When vacationing, many households happily bring their dogs as they’re considered part of the family. In fact, a whopping 53% of travelers have their pets alongside them, causing a higher demand for pet-friendly accommodation.
However, despite your dog’s ability to lift people’s spirits, they can be a handful as a traveling companion. Many pets adore traveling, but long journeys with a lack of preparation can cause a great deal of anxiety and stress. Your pet’s preferences also have to be observed beforehand. While some dogs love car trips, others dread the experience due to motion sickness or feeling claustrophobic inside your vehicle.It doesn’t matter if it’s a long road trip or a short drive to the dog park; it’s important to properly secure your dog in the car and follow the dog car safety tips.
If you have immediate travel plans with your pet, catering to their needs is a worthwhile investment for both parties. Below are our best dog preparation tips for your next journey:
Ensure Your Pet is Restrained But Comfortable
Many dogs are naturally energetic, and without exercise, will fidget to expend their in-built energy. Dogs who become overly stimulated during car rides will often hop around inside, unable to contain their excitement. As a driver, it’s your responsibility to focus on the road instead of calming down your dog. To prevent potential accidents, place your dog in a crate or carrier, strapping them in with a seatbelt.
While your dog rests in its new environment, it shouldn’t be restrained too tightly as trapping your dog can cause fear and panic. To provide a lax yet secured carrier, use one adequately sized for your dog’s needs.
If using a dog guard instead of a carrier, place a blanket or bed for them to lay on. The guard should be securely fitted, preventing potential breakage if your dog lays against it.
Teach Your Dog To Enjoy Car Rides
If your dog is unaccustomed to car rides, it may experience motion sickness or suffer anxiety attacks. By driving shorter distances to begin with, your dog will gradually adapt to longer trips. Driving sessions can be as short as riding down your driveway.
Dogs should also receive positive reinforcement when they’re accompanying you. Reinforcement techniques include praising your dog in a high-pitched cheerful tone or feeding them their favorite treat. Applying these methods will slowly dissipate your pooch’s fears, making longer driving journeys more manageable.

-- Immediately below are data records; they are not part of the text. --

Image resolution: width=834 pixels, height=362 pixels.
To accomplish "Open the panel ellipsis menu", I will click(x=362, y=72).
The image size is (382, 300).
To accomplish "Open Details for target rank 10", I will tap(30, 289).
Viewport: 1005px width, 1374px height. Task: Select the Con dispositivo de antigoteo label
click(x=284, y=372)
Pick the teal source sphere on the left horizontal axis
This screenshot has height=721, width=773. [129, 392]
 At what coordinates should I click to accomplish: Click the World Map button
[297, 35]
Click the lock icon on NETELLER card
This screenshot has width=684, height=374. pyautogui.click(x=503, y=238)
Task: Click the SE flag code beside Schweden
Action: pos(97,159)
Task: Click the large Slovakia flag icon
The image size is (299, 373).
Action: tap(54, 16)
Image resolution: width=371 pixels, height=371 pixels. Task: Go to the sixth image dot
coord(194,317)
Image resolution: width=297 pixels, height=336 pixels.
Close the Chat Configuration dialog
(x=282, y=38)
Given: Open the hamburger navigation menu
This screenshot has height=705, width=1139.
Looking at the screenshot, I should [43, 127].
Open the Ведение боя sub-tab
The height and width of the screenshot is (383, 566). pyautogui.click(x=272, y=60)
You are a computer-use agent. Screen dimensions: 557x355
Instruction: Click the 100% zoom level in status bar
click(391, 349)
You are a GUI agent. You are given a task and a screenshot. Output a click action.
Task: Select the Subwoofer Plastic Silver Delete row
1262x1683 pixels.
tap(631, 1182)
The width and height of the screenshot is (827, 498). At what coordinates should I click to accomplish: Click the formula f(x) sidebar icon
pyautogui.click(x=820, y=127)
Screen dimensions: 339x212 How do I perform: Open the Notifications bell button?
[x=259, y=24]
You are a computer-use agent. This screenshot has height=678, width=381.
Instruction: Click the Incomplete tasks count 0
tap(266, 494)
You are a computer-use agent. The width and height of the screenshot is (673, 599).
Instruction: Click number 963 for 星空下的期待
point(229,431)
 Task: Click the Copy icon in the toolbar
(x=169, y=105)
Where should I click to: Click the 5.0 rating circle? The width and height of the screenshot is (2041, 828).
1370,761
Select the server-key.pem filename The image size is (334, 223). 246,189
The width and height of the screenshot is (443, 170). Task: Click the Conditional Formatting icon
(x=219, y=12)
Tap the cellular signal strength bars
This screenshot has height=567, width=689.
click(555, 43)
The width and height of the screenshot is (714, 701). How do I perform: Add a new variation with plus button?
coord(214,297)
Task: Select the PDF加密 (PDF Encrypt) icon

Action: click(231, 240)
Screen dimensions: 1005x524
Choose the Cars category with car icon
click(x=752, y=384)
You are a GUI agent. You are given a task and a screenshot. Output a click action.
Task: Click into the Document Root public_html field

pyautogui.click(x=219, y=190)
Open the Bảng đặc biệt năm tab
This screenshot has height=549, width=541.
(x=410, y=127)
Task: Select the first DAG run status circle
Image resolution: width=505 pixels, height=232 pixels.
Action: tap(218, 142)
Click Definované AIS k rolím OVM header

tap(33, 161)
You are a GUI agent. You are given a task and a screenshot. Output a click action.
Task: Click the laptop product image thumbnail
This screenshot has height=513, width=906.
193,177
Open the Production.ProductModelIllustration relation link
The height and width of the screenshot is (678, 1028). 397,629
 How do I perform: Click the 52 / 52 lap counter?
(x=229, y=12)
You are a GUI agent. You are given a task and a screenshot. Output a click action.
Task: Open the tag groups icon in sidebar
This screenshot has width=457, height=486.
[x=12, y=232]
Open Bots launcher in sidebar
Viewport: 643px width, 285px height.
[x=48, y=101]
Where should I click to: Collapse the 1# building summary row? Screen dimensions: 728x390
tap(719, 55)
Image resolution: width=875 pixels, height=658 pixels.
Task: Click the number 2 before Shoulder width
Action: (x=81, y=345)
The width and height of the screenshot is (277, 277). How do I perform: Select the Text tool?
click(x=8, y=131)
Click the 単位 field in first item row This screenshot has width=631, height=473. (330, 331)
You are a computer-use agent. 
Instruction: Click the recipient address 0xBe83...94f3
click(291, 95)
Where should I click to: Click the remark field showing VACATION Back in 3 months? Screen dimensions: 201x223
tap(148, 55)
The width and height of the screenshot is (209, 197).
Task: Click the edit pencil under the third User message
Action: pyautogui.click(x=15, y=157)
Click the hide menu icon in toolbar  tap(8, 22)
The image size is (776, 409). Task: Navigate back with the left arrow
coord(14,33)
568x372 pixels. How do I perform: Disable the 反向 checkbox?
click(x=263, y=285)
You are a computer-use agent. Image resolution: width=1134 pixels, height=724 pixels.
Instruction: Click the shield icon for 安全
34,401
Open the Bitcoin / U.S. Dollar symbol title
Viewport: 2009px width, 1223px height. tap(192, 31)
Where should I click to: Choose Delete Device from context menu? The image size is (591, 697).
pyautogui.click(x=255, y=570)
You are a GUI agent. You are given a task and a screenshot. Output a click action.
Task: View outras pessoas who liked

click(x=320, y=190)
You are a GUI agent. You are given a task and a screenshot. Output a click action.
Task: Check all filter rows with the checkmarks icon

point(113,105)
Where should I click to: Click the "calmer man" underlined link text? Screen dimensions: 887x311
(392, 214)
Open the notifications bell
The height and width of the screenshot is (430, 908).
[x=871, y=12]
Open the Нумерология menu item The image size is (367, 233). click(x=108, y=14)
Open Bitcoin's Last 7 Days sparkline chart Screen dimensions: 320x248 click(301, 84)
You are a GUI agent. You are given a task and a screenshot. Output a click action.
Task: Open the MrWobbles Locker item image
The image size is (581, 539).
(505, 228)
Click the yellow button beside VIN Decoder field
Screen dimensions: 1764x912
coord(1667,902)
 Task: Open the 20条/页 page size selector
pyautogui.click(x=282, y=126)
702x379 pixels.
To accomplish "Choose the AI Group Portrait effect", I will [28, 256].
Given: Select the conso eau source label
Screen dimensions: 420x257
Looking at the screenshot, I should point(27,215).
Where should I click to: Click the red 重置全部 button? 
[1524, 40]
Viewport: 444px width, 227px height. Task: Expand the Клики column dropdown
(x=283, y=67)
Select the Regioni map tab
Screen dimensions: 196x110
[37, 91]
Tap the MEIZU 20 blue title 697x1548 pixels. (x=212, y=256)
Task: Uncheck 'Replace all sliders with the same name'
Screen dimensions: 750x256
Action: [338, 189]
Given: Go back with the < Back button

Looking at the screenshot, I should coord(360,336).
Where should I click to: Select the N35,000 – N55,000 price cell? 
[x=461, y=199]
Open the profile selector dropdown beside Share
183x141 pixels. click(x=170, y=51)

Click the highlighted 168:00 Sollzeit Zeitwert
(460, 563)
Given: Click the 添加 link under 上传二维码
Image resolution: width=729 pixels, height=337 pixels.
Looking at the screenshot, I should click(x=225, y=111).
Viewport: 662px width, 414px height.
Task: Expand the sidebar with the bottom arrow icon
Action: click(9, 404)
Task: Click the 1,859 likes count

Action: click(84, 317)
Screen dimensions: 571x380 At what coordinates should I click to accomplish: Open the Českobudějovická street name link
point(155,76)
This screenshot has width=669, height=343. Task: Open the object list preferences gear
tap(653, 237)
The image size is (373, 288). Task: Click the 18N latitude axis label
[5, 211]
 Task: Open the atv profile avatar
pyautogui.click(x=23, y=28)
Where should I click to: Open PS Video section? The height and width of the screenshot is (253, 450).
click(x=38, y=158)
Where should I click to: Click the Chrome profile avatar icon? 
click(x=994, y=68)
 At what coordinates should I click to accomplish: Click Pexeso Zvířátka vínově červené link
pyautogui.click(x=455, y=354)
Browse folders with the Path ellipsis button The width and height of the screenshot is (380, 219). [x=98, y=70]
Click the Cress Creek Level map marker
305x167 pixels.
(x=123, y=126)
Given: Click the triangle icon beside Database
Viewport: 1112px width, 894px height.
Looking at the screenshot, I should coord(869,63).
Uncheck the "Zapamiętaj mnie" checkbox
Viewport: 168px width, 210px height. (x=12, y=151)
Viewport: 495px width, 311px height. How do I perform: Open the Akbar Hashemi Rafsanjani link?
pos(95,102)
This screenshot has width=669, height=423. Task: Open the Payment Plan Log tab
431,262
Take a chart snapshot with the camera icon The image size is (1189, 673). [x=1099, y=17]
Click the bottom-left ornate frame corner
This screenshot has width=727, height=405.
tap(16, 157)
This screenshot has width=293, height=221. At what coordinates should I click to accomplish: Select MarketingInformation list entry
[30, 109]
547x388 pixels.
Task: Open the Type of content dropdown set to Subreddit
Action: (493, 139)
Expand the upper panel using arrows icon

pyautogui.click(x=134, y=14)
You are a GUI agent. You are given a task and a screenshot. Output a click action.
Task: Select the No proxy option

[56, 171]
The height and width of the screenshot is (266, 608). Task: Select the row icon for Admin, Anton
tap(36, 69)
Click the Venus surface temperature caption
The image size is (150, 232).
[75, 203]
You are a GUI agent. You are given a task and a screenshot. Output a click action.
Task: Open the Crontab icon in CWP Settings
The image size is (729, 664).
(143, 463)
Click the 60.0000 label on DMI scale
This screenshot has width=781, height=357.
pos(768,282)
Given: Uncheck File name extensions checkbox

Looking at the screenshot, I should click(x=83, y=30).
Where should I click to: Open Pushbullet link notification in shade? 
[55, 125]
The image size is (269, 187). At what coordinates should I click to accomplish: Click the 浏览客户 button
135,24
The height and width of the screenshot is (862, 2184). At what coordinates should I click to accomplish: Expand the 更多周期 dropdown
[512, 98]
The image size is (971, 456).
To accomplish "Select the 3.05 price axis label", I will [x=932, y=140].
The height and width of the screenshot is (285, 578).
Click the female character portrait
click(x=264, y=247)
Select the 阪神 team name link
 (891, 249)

Prepare a Pet Traveling Kit
When preparing for a long journey that’ll lead to an overnight stay away from home, pack a travel bag with your pet’s essential belongings. Kit items should include freshwater, food, a first-aid kit, medicine, bowls, and your dog’s favorite toys. You’ll also need cleaning supplies like a pet waste scooper and disposable dog diapers.
For hotel guests, researching pet policies in advance eliminates the risk of you being turned away. Some establishments, for example, only allow certain animal types and require vaccination proof.
If your dog has trouble behaving, you’ll also need to resolve their bad behavior before seeking shelter for the night. Many pet owners have behavioral coverage from their pet insurance companies, ensuring their dogs learn from professionals. If you lack funds for behavioral training or pet treatment, check out Bivvy’s FAQ page to understand more about the benefits of pet insurance.
Plan Breaks During Your Trip
While you’re going to need a break eventually to stretch your legs, planning them ensures stopping at the right places. As drowsiness typically arises during long trips, forcing yourself to stop at a busy highway can be prevented through intelligent route planning. During route planning, mark any potential spots you can stop by.
In addition to planned breaks, it can be beneficial to check weather reports before traveling to your destination. Extreme weather conditions can compromise a person’s driving ability, as it’s harder to see the road. If your travels involve driving through heavy snow or fog, it’s best to know and prepare adequately beforehand.
Never Leave Your Pet Alone in the Car
Under no circumstance should you leave your dog in the car. Even vehicles with open windows can become scorching hot, causing many dogs to experience a heatstroke. The same goes for cold temperatures, as your vehicle can quickly freeze and devastate your pup.
If you have no other choice but to leave your dog unattended, go no longer than five minutes. Ways to mitigate higher temperatures is to park in a shaded spot with your windows open.
Ensure Your Dog is Microchipped
Dog’s love to run around, especially if boredom strikes. However, leaving them without supervision typically results in lost pets. Microchipping your dog ensures they’re successfully identified when they are found. And in case you’re worried about procedure safety, microchip insertion is painless and only takes a few seconds to get done.
Pet’s should also have collars with their personal information, like name, address, and cell phone number. If you’re not returning home anytime soon, use a temporary tag with your destination’s details, i.e., the name of your next hotel stay.